# TASK DIRECTIONS
Copy out the records between the line holding "Open the ПУЛЬС tab" and the line holding "click(458, 153)", inclusive, changing "icon" to "symbol" and leaving all else unchanged.
==== SUPPLIED MATERIAL
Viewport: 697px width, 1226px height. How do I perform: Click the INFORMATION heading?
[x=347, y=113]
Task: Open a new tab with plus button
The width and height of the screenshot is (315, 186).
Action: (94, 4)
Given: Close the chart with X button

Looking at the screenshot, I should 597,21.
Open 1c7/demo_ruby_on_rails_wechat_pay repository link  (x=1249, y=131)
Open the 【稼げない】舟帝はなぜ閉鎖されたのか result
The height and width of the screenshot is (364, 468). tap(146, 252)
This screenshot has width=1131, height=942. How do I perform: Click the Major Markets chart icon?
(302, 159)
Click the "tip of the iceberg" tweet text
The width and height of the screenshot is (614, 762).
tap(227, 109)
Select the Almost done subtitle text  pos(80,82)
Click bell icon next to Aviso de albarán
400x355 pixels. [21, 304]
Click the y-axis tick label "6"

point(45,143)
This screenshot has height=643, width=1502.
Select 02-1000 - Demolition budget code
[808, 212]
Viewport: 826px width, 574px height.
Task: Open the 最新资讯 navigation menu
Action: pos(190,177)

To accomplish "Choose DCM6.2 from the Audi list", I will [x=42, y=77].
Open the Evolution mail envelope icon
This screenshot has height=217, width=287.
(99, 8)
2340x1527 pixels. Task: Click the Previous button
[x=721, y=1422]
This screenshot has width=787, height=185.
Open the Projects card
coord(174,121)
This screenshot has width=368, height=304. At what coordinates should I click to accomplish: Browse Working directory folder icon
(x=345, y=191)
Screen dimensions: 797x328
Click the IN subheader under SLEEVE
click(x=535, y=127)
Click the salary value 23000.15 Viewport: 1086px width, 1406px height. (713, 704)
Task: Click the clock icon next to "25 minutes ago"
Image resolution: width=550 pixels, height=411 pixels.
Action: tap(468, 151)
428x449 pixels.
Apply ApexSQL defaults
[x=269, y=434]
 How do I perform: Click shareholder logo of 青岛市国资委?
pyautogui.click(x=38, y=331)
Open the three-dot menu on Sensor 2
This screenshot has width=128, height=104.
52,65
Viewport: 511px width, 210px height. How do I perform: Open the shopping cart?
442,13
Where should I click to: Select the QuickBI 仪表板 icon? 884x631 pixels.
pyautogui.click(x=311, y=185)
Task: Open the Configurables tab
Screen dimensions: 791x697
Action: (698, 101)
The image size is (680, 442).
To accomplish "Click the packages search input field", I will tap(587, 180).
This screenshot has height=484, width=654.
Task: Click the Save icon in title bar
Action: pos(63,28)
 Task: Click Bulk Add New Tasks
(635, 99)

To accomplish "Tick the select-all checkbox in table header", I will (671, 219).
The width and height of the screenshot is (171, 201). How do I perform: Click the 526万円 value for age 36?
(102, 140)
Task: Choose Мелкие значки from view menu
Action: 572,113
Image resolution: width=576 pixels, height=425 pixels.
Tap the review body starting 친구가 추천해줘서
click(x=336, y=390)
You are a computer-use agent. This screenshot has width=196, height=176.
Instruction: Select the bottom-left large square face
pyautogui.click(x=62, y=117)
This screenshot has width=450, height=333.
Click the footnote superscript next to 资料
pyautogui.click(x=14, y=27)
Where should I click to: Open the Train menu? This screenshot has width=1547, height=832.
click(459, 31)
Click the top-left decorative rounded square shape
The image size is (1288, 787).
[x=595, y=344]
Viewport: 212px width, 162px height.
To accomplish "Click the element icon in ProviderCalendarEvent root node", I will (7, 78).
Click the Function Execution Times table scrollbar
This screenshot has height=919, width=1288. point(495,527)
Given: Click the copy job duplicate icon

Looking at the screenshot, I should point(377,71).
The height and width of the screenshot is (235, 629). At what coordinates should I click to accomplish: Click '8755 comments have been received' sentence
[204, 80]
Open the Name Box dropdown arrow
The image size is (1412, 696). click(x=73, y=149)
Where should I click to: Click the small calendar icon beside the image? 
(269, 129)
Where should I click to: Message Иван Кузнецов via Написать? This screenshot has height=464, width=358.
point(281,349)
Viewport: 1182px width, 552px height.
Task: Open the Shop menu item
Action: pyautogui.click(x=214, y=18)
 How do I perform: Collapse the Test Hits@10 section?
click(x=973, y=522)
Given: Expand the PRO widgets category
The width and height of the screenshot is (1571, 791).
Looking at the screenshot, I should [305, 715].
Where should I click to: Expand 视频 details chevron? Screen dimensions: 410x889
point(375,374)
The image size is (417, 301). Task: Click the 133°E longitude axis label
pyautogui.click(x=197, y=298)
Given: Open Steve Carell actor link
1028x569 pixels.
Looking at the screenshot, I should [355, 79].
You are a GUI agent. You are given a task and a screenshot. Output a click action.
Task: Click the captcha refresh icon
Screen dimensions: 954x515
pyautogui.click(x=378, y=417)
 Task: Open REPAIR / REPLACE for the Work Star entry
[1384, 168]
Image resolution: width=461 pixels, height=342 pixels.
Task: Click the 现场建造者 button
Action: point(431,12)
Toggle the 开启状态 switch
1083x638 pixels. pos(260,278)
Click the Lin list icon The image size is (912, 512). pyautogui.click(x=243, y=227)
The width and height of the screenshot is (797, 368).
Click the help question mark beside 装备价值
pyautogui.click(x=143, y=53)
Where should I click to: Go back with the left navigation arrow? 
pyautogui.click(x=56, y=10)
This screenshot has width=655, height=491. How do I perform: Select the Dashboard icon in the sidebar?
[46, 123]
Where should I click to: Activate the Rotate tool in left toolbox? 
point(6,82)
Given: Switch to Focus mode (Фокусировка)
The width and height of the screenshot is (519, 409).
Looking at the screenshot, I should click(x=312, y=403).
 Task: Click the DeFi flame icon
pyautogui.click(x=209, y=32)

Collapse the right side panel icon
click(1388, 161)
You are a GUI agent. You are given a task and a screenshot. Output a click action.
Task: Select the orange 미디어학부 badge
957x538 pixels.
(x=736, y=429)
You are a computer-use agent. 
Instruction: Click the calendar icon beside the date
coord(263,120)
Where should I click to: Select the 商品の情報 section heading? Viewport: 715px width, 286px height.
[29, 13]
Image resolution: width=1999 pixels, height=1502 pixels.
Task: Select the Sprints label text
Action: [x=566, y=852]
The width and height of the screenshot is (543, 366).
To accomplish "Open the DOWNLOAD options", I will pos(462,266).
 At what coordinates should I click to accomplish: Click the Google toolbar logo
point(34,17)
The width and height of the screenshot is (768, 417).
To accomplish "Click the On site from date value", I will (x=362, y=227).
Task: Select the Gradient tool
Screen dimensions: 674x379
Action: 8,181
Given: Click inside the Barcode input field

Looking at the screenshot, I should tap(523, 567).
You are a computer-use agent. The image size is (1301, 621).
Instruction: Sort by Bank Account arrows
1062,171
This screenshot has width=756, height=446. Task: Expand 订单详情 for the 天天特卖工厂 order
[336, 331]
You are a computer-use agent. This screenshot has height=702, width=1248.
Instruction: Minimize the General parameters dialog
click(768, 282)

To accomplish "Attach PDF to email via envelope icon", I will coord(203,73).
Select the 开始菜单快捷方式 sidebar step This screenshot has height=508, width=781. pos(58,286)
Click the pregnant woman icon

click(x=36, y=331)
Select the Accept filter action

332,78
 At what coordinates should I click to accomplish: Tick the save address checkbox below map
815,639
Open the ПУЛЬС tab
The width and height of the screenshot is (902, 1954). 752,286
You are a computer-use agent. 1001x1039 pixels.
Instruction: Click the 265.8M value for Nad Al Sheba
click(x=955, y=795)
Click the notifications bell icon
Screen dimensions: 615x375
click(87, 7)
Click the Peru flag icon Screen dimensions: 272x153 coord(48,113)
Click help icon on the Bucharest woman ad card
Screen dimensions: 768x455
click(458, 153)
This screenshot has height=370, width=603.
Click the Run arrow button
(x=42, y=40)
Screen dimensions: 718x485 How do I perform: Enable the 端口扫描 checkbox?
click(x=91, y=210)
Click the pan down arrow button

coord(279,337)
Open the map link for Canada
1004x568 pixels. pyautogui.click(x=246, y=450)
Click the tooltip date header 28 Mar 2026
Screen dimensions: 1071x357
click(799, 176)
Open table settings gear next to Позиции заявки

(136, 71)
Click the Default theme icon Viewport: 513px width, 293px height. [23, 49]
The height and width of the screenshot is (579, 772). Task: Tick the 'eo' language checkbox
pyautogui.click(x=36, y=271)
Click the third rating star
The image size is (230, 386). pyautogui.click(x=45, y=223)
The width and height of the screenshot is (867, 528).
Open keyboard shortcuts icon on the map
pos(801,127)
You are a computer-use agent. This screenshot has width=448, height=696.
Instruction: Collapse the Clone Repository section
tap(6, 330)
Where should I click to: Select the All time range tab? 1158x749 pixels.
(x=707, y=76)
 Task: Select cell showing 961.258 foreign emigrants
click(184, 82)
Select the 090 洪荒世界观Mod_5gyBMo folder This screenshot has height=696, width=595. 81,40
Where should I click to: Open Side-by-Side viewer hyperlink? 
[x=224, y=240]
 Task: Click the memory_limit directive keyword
========
# RESULT OF THE EXERCISE
Open the ПУЛЬС tab
The width and height of the screenshot is (902, 1954). 752,286
You are a computer-use agent. 1001x1039 pixels.
Instruction: Click the 265.8M value for Nad Al Sheba
click(x=955, y=795)
Click the notifications bell symbol
Screen dimensions: 615x375
click(87, 7)
Click the Peru flag symbol Screen dimensions: 272x153 coord(48,113)
Click help symbol on the Bucharest woman ad card
Screen dimensions: 768x455
click(458, 153)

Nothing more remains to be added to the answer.